### Saved data entries:
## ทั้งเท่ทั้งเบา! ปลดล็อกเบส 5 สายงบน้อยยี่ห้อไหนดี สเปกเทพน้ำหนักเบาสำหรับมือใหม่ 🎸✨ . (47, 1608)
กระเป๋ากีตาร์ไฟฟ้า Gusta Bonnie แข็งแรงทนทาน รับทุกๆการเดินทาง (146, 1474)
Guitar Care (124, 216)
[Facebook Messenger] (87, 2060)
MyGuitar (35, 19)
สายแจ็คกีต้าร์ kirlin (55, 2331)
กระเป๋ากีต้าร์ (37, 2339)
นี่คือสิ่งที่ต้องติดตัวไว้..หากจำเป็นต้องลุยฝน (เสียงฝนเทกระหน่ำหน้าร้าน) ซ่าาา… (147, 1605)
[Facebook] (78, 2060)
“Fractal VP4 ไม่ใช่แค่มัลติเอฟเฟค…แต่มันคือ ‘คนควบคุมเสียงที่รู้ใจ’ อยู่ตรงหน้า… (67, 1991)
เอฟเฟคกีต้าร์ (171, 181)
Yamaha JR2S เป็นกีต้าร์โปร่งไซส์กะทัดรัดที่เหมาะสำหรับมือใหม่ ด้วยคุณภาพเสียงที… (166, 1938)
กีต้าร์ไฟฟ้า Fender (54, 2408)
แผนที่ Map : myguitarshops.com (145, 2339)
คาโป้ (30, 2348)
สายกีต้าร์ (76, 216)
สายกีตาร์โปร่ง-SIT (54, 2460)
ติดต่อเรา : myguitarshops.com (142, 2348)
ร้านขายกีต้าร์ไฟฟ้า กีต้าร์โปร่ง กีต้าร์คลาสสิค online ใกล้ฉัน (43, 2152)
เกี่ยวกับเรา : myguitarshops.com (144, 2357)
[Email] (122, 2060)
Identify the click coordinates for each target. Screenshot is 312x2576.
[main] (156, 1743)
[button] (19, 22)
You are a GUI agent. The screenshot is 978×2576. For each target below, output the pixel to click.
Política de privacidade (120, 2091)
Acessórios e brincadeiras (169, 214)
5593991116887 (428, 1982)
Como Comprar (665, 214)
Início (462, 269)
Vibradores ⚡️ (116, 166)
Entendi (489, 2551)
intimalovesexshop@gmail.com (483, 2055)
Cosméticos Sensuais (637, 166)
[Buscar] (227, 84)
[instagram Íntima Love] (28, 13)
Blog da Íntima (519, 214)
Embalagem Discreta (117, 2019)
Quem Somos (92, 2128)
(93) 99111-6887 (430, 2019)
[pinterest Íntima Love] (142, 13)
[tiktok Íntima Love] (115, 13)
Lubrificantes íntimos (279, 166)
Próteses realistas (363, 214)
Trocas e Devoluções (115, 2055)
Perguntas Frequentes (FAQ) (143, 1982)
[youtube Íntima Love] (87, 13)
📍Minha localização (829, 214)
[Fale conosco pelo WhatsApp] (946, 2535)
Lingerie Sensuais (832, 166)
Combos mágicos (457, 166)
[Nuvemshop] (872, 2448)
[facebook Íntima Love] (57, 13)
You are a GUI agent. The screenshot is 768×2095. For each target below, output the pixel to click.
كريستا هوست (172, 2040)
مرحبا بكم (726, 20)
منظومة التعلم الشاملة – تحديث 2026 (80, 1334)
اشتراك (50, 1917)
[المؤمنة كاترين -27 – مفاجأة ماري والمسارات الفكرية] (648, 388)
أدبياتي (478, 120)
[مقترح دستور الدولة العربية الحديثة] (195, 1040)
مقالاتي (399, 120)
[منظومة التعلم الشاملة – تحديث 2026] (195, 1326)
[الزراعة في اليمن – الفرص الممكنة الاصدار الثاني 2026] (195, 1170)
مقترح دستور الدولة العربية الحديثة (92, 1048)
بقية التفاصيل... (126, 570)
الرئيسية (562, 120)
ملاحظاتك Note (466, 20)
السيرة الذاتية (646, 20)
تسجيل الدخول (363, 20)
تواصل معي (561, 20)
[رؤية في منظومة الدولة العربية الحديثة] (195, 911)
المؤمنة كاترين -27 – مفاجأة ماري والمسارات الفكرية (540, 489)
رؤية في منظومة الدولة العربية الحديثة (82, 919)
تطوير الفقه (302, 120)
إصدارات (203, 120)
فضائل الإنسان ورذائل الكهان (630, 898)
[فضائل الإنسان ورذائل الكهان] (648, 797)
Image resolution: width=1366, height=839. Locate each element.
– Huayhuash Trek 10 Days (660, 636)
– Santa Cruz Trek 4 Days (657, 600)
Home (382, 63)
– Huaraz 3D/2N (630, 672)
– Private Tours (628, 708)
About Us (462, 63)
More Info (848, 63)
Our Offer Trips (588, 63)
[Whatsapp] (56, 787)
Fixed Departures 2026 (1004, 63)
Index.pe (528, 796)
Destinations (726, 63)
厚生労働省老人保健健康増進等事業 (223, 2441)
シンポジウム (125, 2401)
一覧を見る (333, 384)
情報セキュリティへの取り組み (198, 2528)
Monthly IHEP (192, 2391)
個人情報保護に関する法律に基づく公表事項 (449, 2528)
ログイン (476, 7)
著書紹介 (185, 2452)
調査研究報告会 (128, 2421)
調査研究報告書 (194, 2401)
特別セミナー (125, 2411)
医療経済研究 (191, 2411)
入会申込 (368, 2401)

### WHAT IS REQUIRED:
Output the data above without altering a line.

### RESPONSE:
## ทั้งเท่ทั้งเบา! ปลดล็อกเบส 5 สายงบน้อยยี่ห้อไหนดี สเปกเทพน้ำหนักเบาสำหรับมือใหม่ 🎸✨ . (47, 1608)
กระเป๋ากีตาร์ไฟฟ้า Gusta Bonnie แข็งแรงทนทาน รับทุกๆการเดินทาง (146, 1474)
Guitar Care (124, 216)
[Facebook Messenger] (87, 2060)
MyGuitar (35, 19)
สายแจ็คกีต้าร์ kirlin (55, 2331)
กระเป๋ากีต้าร์ (37, 2339)
นี่คือสิ่งที่ต้องติดตัวไว้..หากจำเป็นต้องลุยฝน (เสียงฝนเทกระหน่ำหน้าร้าน) ซ่าาา… (147, 1605)
[Facebook] (78, 2060)
“Fractal VP4 ไม่ใช่แค่มัลติเอฟเฟค…แต่มันคือ ‘คนควบคุมเสียงที่รู้ใจ’ อยู่ตรงหน้า… (67, 1991)
เอฟเฟคกีต้าร์ (171, 181)
Yamaha JR2S เป็นกีต้าร์โปร่งไซส์กะทัดรัดที่เหมาะสำหรับมือใหม่ ด้วยคุณภาพเสียงที… (166, 1938)
กีต้าร์ไฟฟ้า Fender (54, 2408)
แผนที่ Map : myguitarshops.com (145, 2339)
คาโป้ (30, 2348)
สายกีต้าร์ (76, 216)
สายกีตาร์โปร่ง-SIT (54, 2460)
ติดต่อเรา : myguitarshops.com (142, 2348)
ร้านขายกีต้าร์ไฟฟ้า กีต้าร์โปร่ง กีต้าร์คลาสสิค online ใกล้ฉัน (43, 2152)
เกี่ยวกับเรา : myguitarshops.com (144, 2357)
[Email] (122, 2060)
Identify the click coordinates for each target. Screenshot is 312x2576.
[main] (156, 1743)
[button] (19, 22)
You are a GUI agent. The screenshot is 978×2576. For each target below, output the pixel to click.
Política de privacidade (120, 2091)
Acessórios e brincadeiras (169, 214)
5593991116887 (428, 1982)
Como Comprar (665, 214)
Início (462, 269)
Vibradores ⚡️ (116, 166)
Entendi (489, 2551)
intimalovesexshop@gmail.com (483, 2055)
Cosméticos Sensuais (637, 166)
[Buscar] (227, 84)
[instagram Íntima Love] (28, 13)
Blog da Íntima (519, 214)
Embalagem Discreta (117, 2019)
Quem Somos (92, 2128)
(93) 99111-6887 (430, 2019)
[pinterest Íntima Love] (142, 13)
[tiktok Íntima Love] (115, 13)
Lubrificantes íntimos (279, 166)
Próteses realistas (363, 214)
Trocas e Devoluções (115, 2055)
Perguntas Frequentes (FAQ) (143, 1982)
[youtube Íntima Love] (87, 13)
📍Minha localização (829, 214)
[Fale conosco pelo WhatsApp] (946, 2535)
Lingerie Sensuais (832, 166)
Combos mágicos (457, 166)
[Nuvemshop] (872, 2448)
[facebook Íntima Love] (57, 13)
You are a GUI agent. The screenshot is 768×2095. For each target below, output the pixel to click.
كريستا هوست (172, 2040)
مرحبا بكم (726, 20)
منظومة التعلم الشاملة – تحديث 2026 (80, 1334)
اشتراك (50, 1917)
[المؤمنة كاترين -27 – مفاجأة ماري والمسارات الفكرية] (648, 388)
أدبياتي (478, 120)
[مقترح دستور الدولة العربية الحديثة] (195, 1040)
مقالاتي (399, 120)
[منظومة التعلم الشاملة – تحديث 2026] (195, 1326)
[الزراعة في اليمن – الفرص الممكنة الاصدار الثاني 2026] (195, 1170)
مقترح دستور الدولة العربية الحديثة (92, 1048)
بقية التفاصيل... (126, 570)
الرئيسية (562, 120)
ملاحظاتك Note (466, 20)
السيرة الذاتية (646, 20)
تسجيل الدخول (363, 20)
تواصل معي (561, 20)
[رؤية في منظومة الدولة العربية الحديثة] (195, 911)
المؤمنة كاترين -27 – مفاجأة ماري والمسارات الفكرية (540, 489)
رؤية في منظومة الدولة العربية الحديثة (82, 919)
تطوير الفقه (302, 120)
إصدارات (203, 120)
فضائل الإنسان ورذائل الكهان (630, 898)
[فضائل الإنسان ورذائل الكهان] (648, 797)
Image resolution: width=1366, height=839. Locate each element.
– Huayhuash Trek 10 Days (660, 636)
– Santa Cruz Trek 4 Days (657, 600)
Home (382, 63)
– Huaraz 3D/2N (630, 672)
– Private Tours (628, 708)
About Us (462, 63)
More Info (848, 63)
Our Offer Trips (588, 63)
[Whatsapp] (56, 787)
Fixed Departures 2026 (1004, 63)
Index.pe (528, 796)
Destinations (726, 63)
厚生労働省老人保健健康増進等事業 (223, 2441)
シンポジウム (125, 2401)
一覧を見る (333, 384)
情報セキュリティへの取り組み (198, 2528)
Monthly IHEP (192, 2391)
個人情報保護に関する法律に基づく公表事項 (449, 2528)
ログイン (476, 7)
著書紹介 (185, 2452)
調査研究報告会 (128, 2421)
調査研究報告書 (194, 2401)
特別セミナー (125, 2411)
医療経済研究 (191, 2411)
入会申込 (368, 2401)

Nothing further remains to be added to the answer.